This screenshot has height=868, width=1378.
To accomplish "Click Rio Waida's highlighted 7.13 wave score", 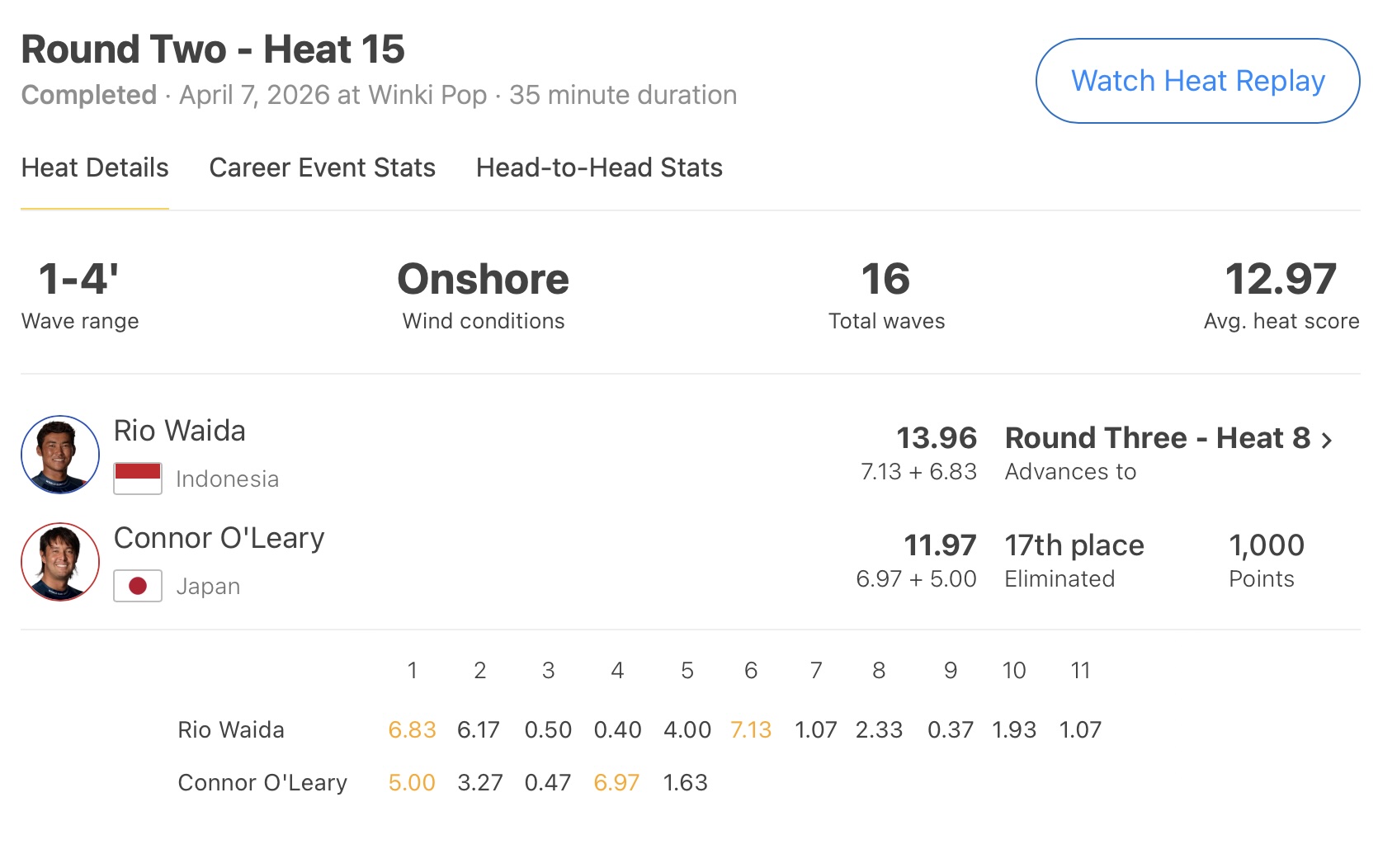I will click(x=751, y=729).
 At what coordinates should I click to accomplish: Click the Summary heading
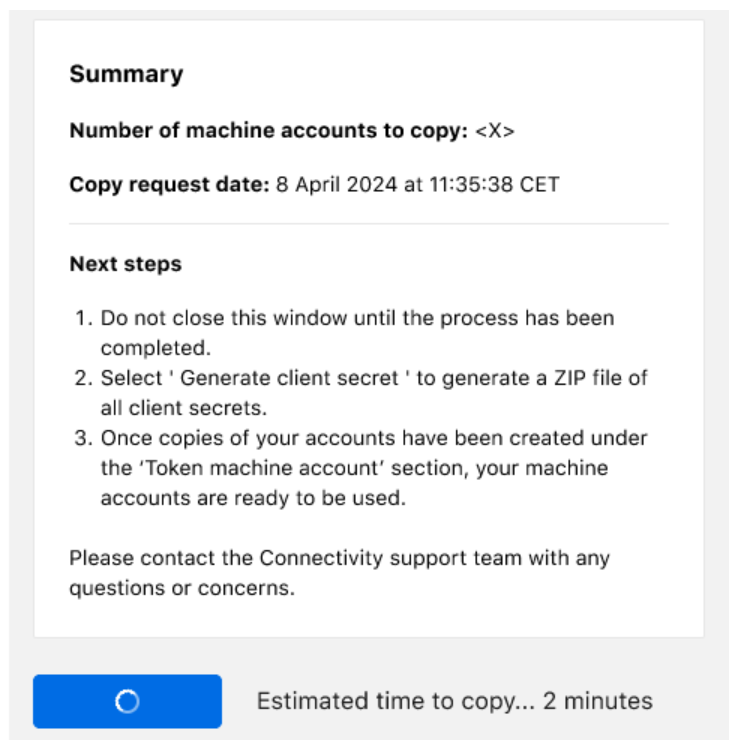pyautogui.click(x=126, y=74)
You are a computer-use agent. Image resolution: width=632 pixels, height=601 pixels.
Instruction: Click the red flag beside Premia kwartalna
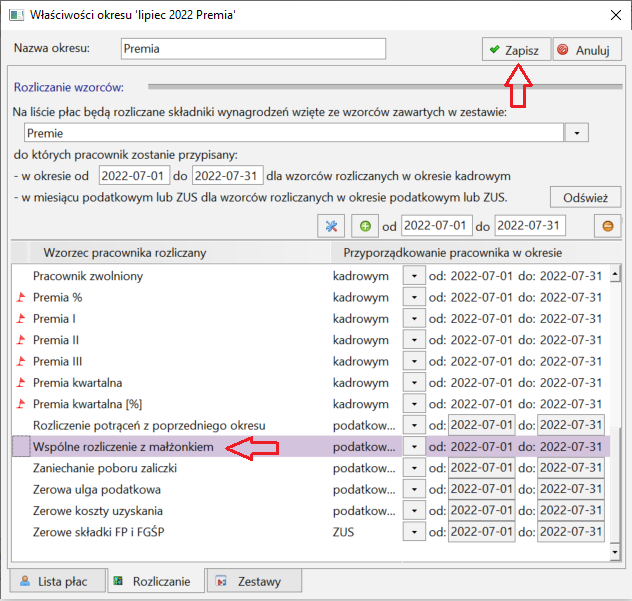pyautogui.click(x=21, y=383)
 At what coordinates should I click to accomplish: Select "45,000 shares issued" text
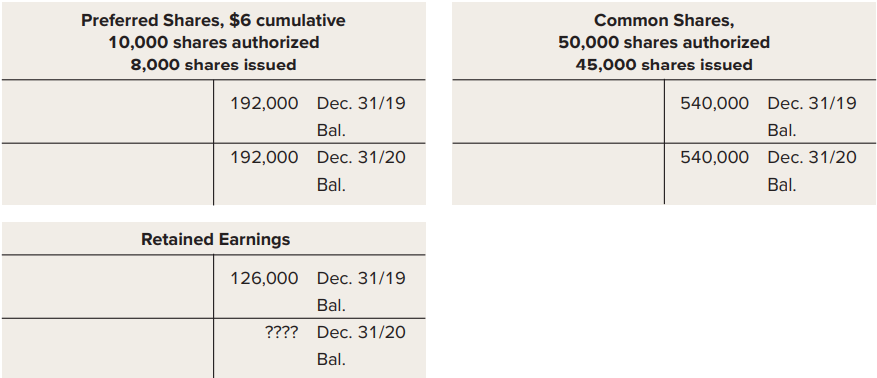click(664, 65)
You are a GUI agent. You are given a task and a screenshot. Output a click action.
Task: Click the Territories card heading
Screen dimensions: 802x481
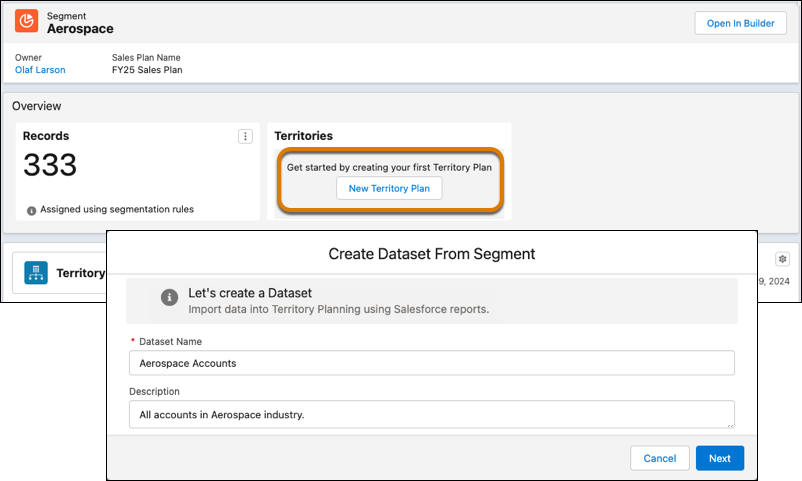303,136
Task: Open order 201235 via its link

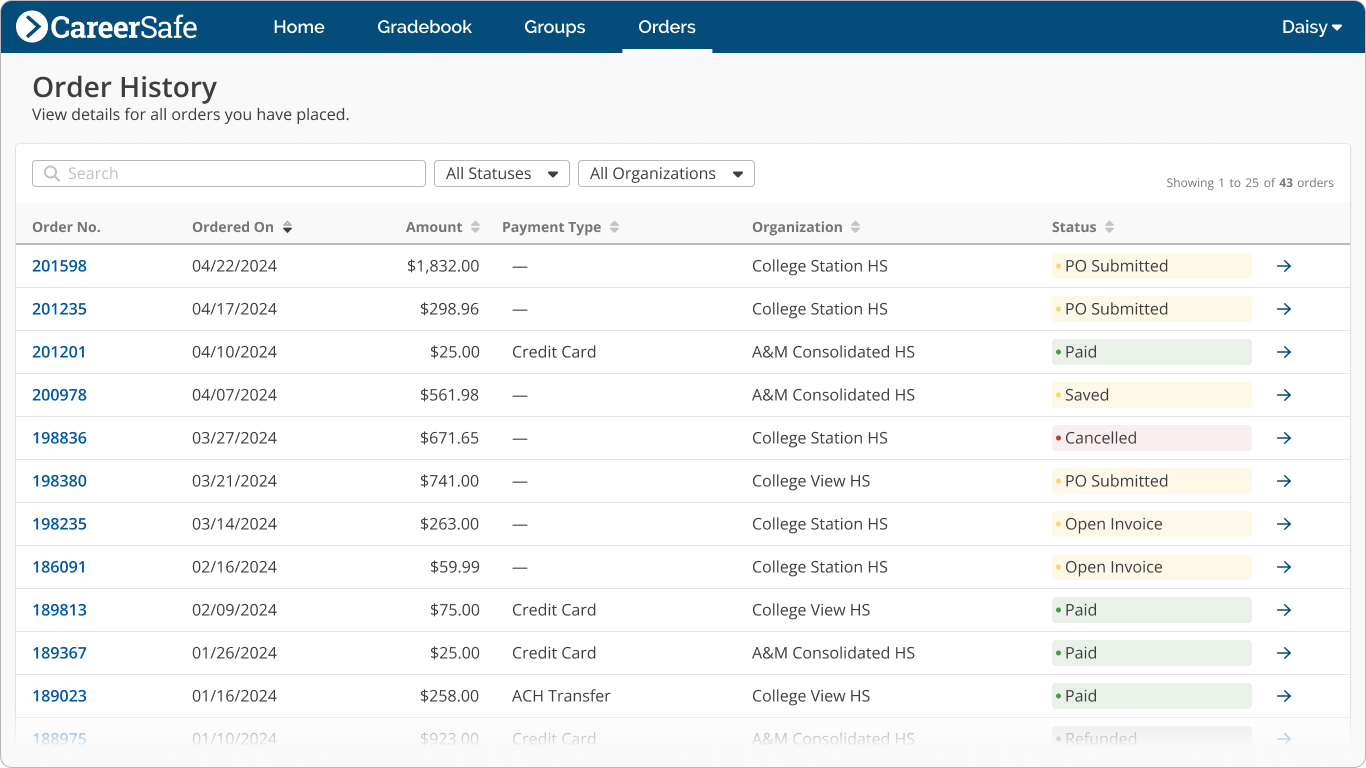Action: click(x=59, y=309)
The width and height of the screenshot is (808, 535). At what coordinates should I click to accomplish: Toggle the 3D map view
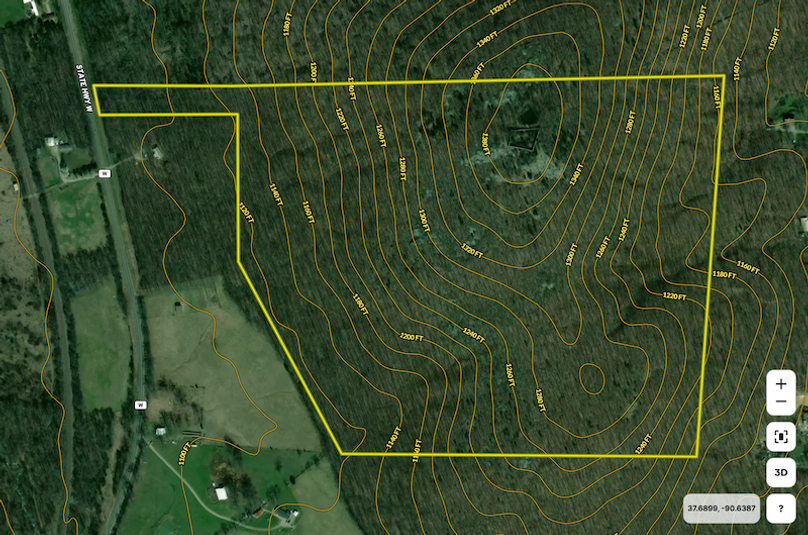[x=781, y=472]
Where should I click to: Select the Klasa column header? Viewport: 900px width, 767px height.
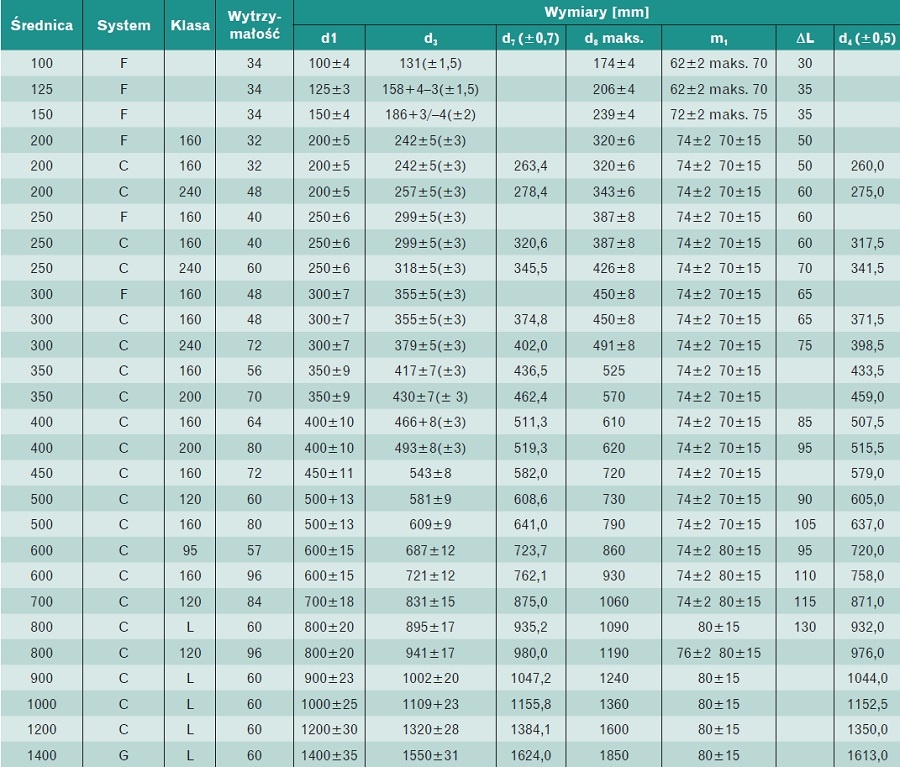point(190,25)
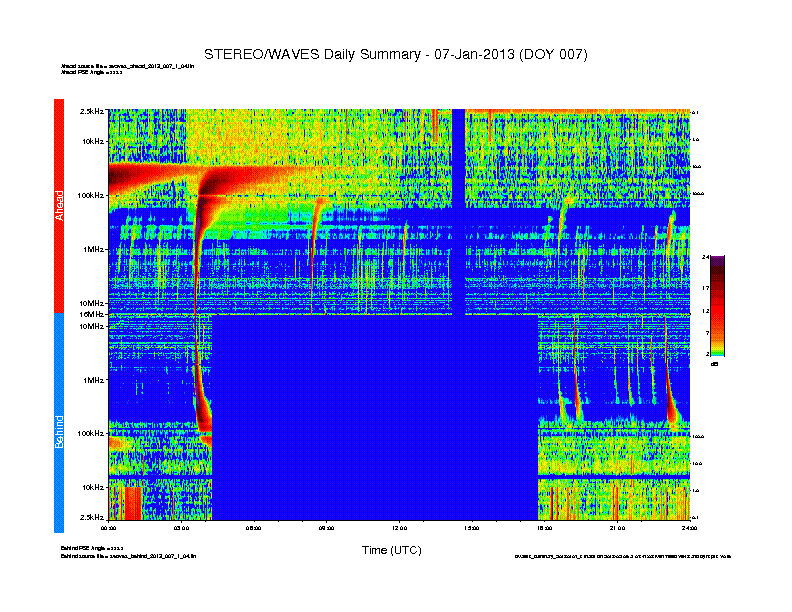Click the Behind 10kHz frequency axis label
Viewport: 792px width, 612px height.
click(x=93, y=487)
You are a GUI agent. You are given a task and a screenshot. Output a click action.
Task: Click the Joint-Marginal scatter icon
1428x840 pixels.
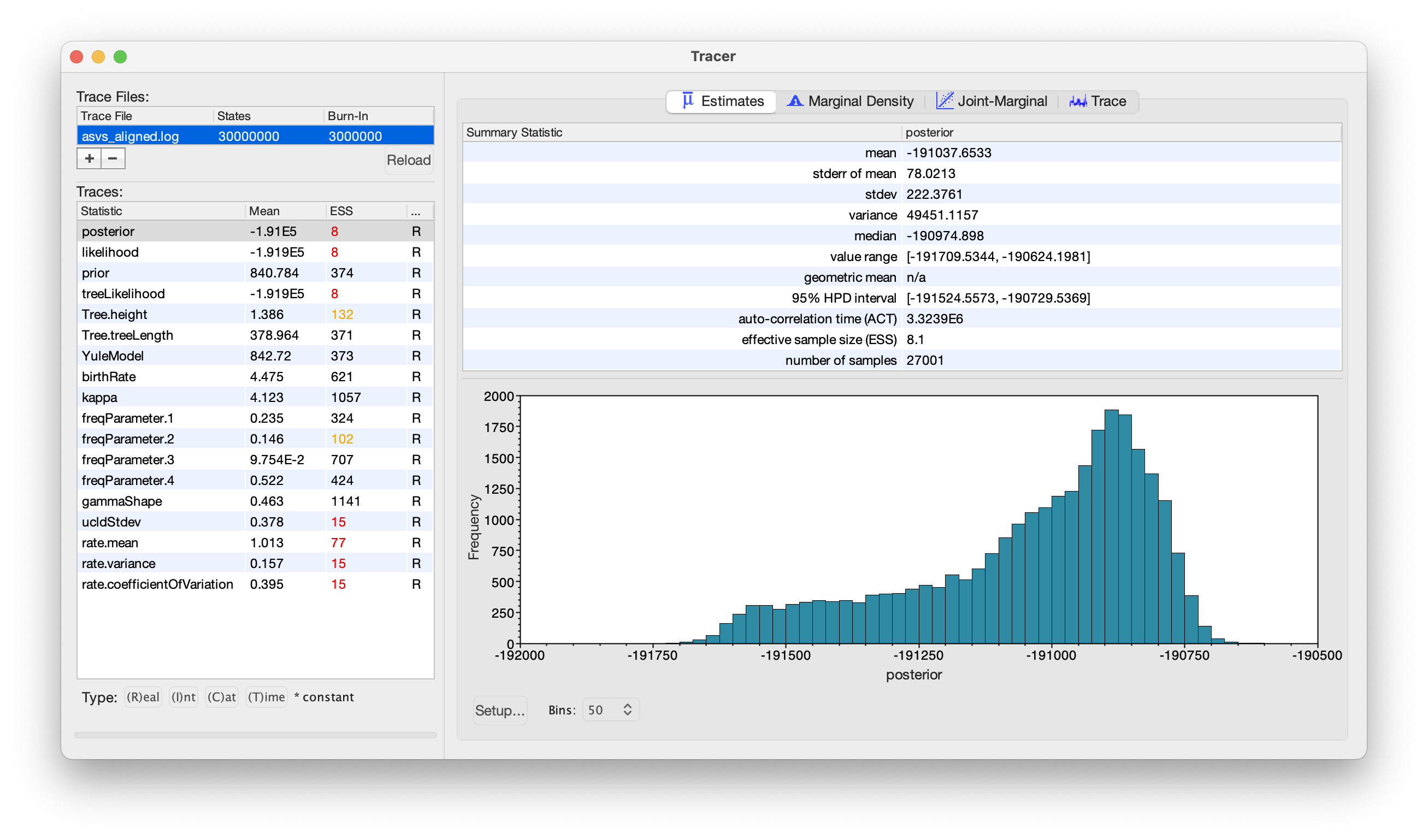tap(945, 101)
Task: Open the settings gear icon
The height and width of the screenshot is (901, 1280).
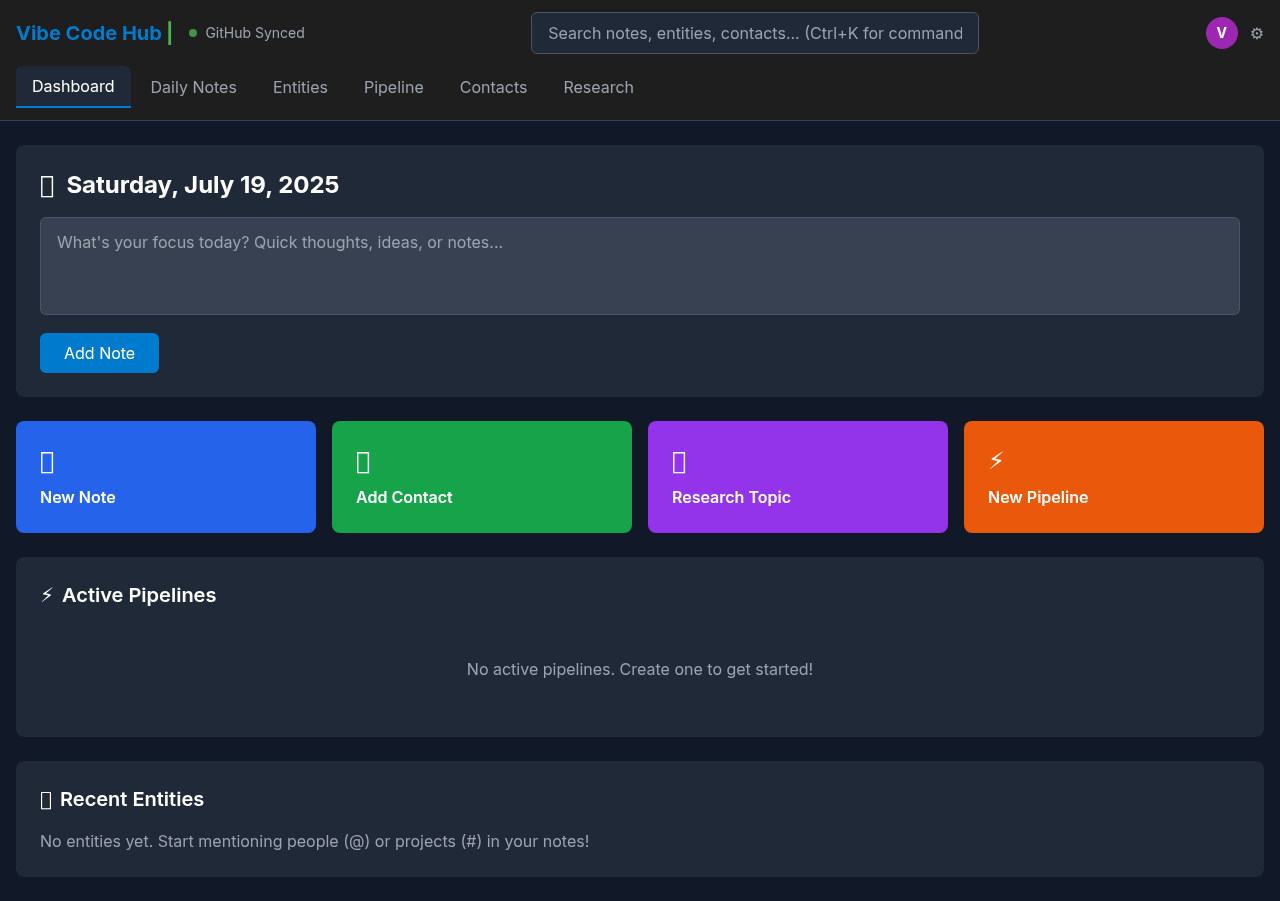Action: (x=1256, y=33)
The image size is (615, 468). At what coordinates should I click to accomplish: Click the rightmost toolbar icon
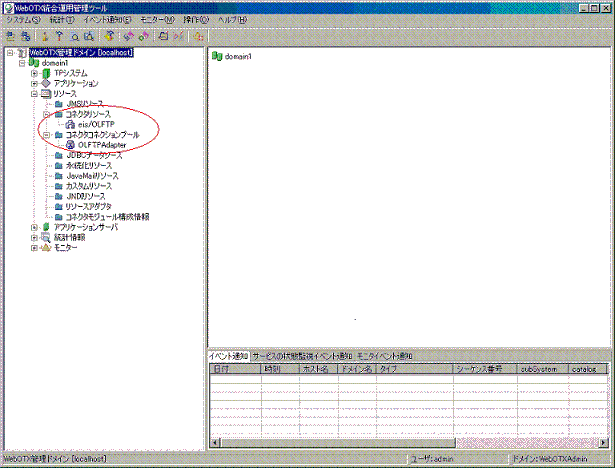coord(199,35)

☆ ☆ ☆ ☆ ☆ ☆ ☆

Pictures must be left out. Return verbatim only the lines from the line with "The image size" through the final line of the material above, including both ends.

The image size is (615, 468). At what coordinates should I click to accomplish: Click the rightmost toolbar icon
coord(199,35)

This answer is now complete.